The Ace is situated directly opposite Google—a company with enough clout to demand a clause in its lease that stipulated the construction of a hotel across the street. The property was controlled by the same developer that built the tech giant’s offices in a renovated 1920s cold-storage facility. Ace was selected in part because of its track record transforming emerging neighborhoods.
The 262-foot-long hotel site carried three restrictions. Google’s views of the Loop skyline were protected by a height limit that applied to most of the street frontage, leaving only 54 feet at the north end for construction higher than four stories. The area is landmarked, so the 45-foot-wide, two-story redbrick facade of a former cheese warehouse had to be retained, the only historic remnant on the site. Finally, the district’s design regulations stipulated a continuous street wall.

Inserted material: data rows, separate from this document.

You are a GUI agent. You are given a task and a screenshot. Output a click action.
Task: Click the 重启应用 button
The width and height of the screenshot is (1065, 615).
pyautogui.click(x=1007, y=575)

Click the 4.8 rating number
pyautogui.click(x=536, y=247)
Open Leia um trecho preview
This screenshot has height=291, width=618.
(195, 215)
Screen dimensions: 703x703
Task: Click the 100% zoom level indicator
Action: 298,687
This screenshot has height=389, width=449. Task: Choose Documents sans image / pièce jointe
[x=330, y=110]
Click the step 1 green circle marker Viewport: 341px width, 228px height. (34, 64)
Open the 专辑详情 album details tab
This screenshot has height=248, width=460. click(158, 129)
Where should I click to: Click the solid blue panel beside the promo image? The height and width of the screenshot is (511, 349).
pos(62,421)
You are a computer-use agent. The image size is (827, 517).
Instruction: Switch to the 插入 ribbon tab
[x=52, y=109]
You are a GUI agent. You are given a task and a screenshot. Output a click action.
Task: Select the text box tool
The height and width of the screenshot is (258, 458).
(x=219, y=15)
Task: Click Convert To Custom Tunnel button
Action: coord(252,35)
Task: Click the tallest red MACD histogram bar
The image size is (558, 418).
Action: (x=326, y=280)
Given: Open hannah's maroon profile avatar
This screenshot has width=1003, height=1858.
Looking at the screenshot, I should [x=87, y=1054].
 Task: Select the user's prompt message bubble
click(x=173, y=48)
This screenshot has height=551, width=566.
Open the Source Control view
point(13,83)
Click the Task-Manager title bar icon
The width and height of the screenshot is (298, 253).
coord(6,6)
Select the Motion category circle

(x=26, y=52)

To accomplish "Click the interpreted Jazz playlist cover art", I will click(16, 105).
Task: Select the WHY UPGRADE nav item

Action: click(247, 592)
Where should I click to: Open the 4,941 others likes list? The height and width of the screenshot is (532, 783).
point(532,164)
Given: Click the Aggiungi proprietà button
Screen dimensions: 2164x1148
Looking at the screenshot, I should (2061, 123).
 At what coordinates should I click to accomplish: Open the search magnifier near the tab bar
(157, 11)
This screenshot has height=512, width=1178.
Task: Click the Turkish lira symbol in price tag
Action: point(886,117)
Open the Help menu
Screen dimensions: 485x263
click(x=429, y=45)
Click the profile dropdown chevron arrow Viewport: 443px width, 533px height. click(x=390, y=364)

GREC responded to these constraints with a hybrid building designed to look like three smaller ones. At one end, they created a fourstory structure behind the historic facade and clad it in matching red brick. At the other end, beyond the boundaries of Google’s height restriction, they built a seven-story volume with meeting rooms, a bar, and lounges on the top two floors. Both of these wings have retail space at grade and guest rooms above. In between, the architects inserted a 163-foot-long, four-story span topped by a roof terrace. Set back 20 feet from the property line, this lean central section contains the hotel lobby and public spaces, which are visually extended by an outdoor patio. This lively gathering place, for hotel guests and casual drop-ins alike, is enclosed by an open screen comprising steel columns and beams with a brick base and spandrels—an airy partition that also provides the required street wall.
The architects reinforced the three-part massing by using different materials for each portion of the building. “This creates a more varied streetscape,” says Copper. The new floors visible above the historic facade not only replicate the original red brick but also the punched windows. The seven-story wing is clad in creamy white brick, with ribbon-like horizontal fenestration on the side elevation and a graphic grid of floor-to-ceiling industrial sashes on the front, which recalls Mies van der Rohe’s 1939 Minerals and Metals Building on the Illinois Institute of Technology campus a few miles away. The facade of the lower, central wing features a steel frame filled with ganged casements and charcoal brick spandrels.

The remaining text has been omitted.